For the PubChem dataset used in the paper run the following commands, which downloads, unzips and deletes the zip-file:
wget -N -r https://cloud.ml.jku.at/s/2ybfLRXWSYb4DZN/download -O pubchem18.zip
unzip pubchem18.zip; rm pubchem18.zip
To setup the PubChem pretraining dataset with the latest version call:
python clamp/dataset/prep_pubchem.py --data_dir=./data/pubchem23/
This downloads the PubChem-database and preprocesses it.

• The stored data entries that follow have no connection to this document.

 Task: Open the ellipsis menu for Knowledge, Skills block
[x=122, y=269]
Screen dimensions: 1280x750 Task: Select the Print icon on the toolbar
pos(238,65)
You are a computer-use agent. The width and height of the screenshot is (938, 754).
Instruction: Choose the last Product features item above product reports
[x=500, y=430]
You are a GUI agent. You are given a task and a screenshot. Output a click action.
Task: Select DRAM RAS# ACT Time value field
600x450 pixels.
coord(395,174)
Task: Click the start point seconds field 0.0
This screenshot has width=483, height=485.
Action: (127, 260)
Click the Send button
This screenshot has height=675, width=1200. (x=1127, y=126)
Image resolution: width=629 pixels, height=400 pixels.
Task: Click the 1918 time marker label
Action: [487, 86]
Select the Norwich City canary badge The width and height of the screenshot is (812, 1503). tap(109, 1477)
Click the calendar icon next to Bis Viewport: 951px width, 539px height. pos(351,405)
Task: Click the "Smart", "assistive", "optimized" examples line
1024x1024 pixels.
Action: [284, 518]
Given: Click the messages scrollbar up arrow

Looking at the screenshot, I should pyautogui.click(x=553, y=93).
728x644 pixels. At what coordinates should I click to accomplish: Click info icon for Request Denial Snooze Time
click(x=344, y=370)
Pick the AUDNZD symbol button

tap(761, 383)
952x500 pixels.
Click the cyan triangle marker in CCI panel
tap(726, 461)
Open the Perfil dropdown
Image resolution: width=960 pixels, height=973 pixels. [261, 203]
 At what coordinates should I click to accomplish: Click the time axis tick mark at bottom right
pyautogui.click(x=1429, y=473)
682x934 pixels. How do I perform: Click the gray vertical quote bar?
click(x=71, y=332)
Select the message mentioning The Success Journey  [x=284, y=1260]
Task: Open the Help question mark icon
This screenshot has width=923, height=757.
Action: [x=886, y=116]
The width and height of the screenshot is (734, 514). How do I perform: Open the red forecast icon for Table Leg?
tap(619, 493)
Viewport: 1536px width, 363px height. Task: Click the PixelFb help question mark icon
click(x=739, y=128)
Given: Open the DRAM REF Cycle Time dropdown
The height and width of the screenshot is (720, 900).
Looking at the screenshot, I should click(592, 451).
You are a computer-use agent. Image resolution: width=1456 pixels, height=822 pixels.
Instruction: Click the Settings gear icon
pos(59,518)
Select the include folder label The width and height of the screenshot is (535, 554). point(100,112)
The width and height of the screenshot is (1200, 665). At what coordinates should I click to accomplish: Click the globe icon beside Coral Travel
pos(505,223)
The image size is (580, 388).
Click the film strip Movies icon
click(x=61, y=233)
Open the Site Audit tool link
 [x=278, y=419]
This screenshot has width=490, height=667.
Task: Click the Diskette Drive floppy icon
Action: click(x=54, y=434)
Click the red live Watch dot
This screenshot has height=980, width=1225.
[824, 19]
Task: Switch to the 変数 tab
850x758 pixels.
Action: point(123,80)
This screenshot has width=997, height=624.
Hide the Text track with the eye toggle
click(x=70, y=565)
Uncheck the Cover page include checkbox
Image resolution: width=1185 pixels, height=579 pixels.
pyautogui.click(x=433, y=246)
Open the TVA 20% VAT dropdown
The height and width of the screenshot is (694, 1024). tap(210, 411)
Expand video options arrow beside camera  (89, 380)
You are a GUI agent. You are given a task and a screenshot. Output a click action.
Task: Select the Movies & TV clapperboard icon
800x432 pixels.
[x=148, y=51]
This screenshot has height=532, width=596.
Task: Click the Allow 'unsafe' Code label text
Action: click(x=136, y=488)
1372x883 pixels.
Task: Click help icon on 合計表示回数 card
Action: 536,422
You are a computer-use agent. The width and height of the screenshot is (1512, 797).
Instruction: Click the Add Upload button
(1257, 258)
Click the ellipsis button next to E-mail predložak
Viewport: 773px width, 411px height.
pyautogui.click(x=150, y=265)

You may manually delete the raw PubChem Folder (data_dir/ftp.ncbi.nlm.nih.gov
) after running this command.
Get some coffee, this will take quite some time ;)
For reproducibility, data is also available through
wget -N -r https://cloud.ml.jku.at/s/fi83oGMN2KTbsNQ/download -O pubchem23.zip
unzip pubchem23.zip
rm pubchem23.zip
PubChem23 (2023-02) | PubChem18 | PubChem HTS | FSMOL (v1) | |
---|---|---|---|---|
# measurements | 245,234,081 | 223,219,241 | 143,886,653 | 501,366 |
# compounds | 3,475,417 | 2,120,811 | 715,231 | 240,465 |
# assays | 521,603 | 21,002 | 582 | 5,135 |
Mean # compounds / assay | 462.69 | 10,628.48 | 247,227.93 | 96.32 |
Median # compounds / assay | 2.00 | 35.00 | 304,804.00 | 46.00 |
% active | 2.58 | 1.51 | 0.70 | 46.48 |
Mean % active per assay | 80.57 | 79.46 | 1.04 | 47.17 |
Median % active per assay | 100.00 | 100.00 | 0.42 | 48.84 |
Source | PubChem 2023 | PubChem 2018 | PubChem 2018 | ChEMBL27 |
% of assays with only one class | 95.54 | 74.54 | 1.37 | 0.00 |
% density | 0.01 | 0.50 | 34.57 | 0.04 |
To compute the compound encodings as input for your model run
python clamp/dataset/encode_compound.py \
--compounds=./data/pubchem23/compound_names.parquet \
--compound2smiles=./data/pubchem23/compound_smiles.parquet \
--fp_type=morganc+rdkc --fp_size=8096
To compute the assay encodings as input for your model run
python clamp/dataset/encode_assay.py --encoding=clip
or use --encoding=lsa
.